1 Introduction

Food safety issues have aroused world-wide attention since it is closely related to public and household health and interests [1]. Most countries have implemented systems for food safety supervision and inspection, in order to reduce the quantity, strength, and impact of food safety incidents, and to improve the quality of food finally delivered to the end users [2]. However, food quality testing and food safety inspections are time-consuming, labor-intensive tasks, and they could sometimes be a heavy financial burden. Therefore, much research work has been done in order to improve inspection efficiency and effectiveness without increasing inspection quantity and strength, or even with reduced quantity and strength of food safety inspections [1, 3].

In China, many food safety incidents have occurred in recent years [3]. To deal with these problems, China government has taken a lot of measures to guarantee food safety and quality, and all levels of food testing laboratories in China carry out every day a great deal of testing work. As a result, a large amount of food testing data is accordingly recorded and collected, and as a matter of fact, after years of accumulation, a huge data warehouse has come into being with rich information about food quality and safety and with many other properties. Initially, these accumulated data were only a matter of recording, and gradually they were utilized for inquiry and statistical purposes. The accumulated data, however, were found to be much more valuable than that [3], since the obtained patterns or rules underlying the data did provide us useful and helpful knowledge about the relationship among the attributes, which are able to help us make more effective and powerful inspection plans to expose more food safety problems, and hence to reduce consumption of time, labor, and financial burden.

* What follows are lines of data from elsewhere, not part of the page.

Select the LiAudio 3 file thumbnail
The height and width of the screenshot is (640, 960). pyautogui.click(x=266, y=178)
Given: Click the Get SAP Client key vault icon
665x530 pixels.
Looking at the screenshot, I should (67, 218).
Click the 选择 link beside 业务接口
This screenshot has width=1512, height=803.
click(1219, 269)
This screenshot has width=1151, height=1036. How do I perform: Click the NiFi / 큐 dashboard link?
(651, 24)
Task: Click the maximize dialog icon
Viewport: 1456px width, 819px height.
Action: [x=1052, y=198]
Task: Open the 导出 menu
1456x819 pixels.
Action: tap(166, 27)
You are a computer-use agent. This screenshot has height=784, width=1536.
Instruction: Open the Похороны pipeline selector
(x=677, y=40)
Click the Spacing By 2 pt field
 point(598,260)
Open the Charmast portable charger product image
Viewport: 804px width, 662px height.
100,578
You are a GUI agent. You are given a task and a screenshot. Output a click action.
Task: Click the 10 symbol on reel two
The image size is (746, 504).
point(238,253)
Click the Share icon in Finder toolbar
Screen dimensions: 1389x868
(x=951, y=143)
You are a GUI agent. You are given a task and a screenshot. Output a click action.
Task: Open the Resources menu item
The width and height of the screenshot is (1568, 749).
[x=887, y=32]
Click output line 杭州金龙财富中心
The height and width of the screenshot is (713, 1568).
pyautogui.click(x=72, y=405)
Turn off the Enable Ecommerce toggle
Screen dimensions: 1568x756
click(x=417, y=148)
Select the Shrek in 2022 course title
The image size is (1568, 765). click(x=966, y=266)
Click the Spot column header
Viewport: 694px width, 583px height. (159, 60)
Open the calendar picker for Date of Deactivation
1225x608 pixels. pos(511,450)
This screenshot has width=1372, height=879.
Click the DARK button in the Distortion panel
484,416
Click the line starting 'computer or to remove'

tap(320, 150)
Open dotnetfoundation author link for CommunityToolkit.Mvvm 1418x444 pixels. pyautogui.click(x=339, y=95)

Nevertheless, with the size of the data growing steadily in the course of food production, processing distribution and trading, the huge amount of data cannot be handled by conventional computing methods, which are by and by replaced by the technology of big data [4]. After the technologies of cloud computing and internet of things, big data technologies are another profound revolution that have penetrated into a variety of areas and given rise to dramatic changes in these areas. Big data is an abstract concept, with the characteristics of great quantity, rich variety, semi-structured and unstructured data, fast-growing, and that the traditional database management software cannot process it pragmatically with single-node computing resource. Consequently, distributed computing is the core method and key means in the bunch of big data technologies. Reference [5] examined the potential for big data application in the agriculture sector, including the variety and velocity characteristics in the sector and the integration of data and analysis that will be needed for successful implementation.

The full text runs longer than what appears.